Bad News Made Better:
How an App Helps Explain Lung Cancer Surgery

by Adrienne Mueller, PhD
May 3, 2021

Surgeries Are Scary

Surgery is always a daunting prospect for the patient, and surgery of the lungs especially so. Our lungs are delicate and specialized organs, and their function is critical for our survival. Currently, one of our best treatments for lung cancer is surgical removal of the tumors, also known as ‘resection’. Several previous studies have shown that providing patients with better information about surgical procedures before they occur can decrease patient anxiety and increase overall satisfaction with care. What first author Jalen Benson and senior author Leah Backhus, MD wanted to determine in their recent Seminars in Thoracic Cardiovascular Surgery study is whether a multimedia education app can help reduce reduce patient anxiety and improve satisfaction with one of the most scary procedures patients face: lung resection.

Educational Intervention

To test whether an educational intervention could help with lung cancer patient care, the Backhus lab developed a multimedia education app to help explain the resection procedure to patients. Their app had three features: a 3D model of the lungs and associated structures, video walkthroughs of lung surgeries, and the ability for the surgeon to upload and annotate CT and PET images in real-time. Surgeons and nursing staff were trained in how to use the app and they then either did or did not use the app as part of their pre-surgery discussion with patients. 48 patients were included in this pilot study – 26 of whom were exposed to the app, and 22 of whom were not. The investigators then determined whether use of the app improved patients’ lung cancer knowledge, quality of life and/or satisfaction with their care. They found that, interestingly, there was no significant increase in patients’ lung cancer knowledge, but the patients who were exposed to the app reported higher satisfaction with their education about their procedure. The study also showed that information delivered using the app was significantly clearer than without the app.

The Backhus Lab has developed a multimedia patient educational mobile app to help lung cancer patients understand their procedures.

Incorporating New Technology into Future Care

Benson et al’s pilot study is a great first step in providing patients with better understanding of their care, more agency in their decisions, and higher satisfaction regarding their lung surgery treatment. Patients having higher satisfaction with their care means they are more likely to adhere to their treatment plans. And better adherence to treatment plans, in turn, leads to better patient outcomes. Indeed, in lung cancer patients specifically, higher patient satisfaction on its own predicts better patient survival.

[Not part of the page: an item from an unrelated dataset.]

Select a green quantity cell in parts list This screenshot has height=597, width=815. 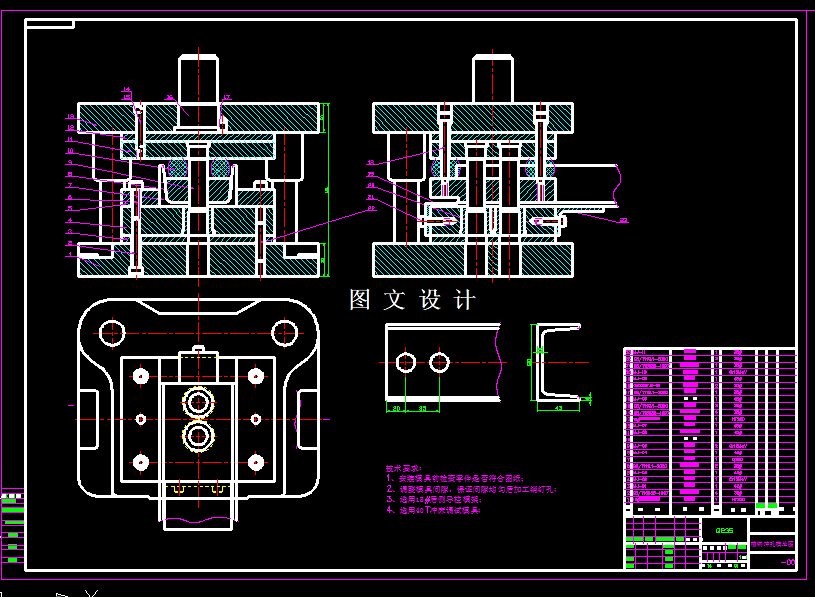[x=763, y=505]
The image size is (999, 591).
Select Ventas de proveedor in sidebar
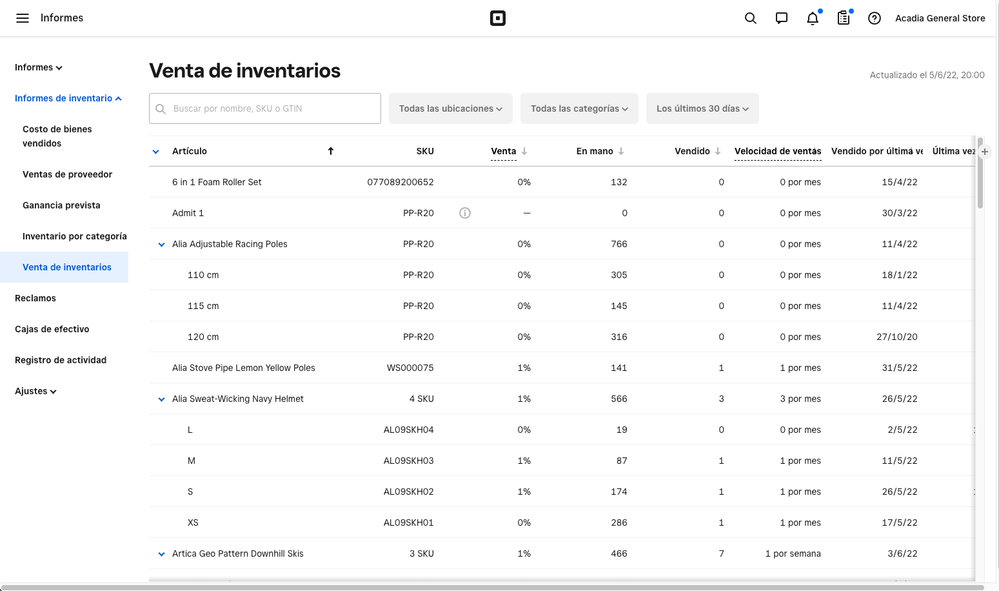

Given the catalytic increase in telemedicine caused by the COVID-19 pandemic, better virtual tools to discuss procedures with patients are especially timely. As virtual healthcare continues to rise, it will be important to continue to use technological advances not just in the operating room, but also – as the Backhus lab has done - to provide patients with a better understanding of their treatment and an even higher standard of care.

Additional Stanford Cardiovascular Institute-affiliated authors who contributed to this study include Prasha Bhandari, Natalie Lui, Mark Berry, Douglas Z. Liou, Joseph Shrager and Kelsey Ayers.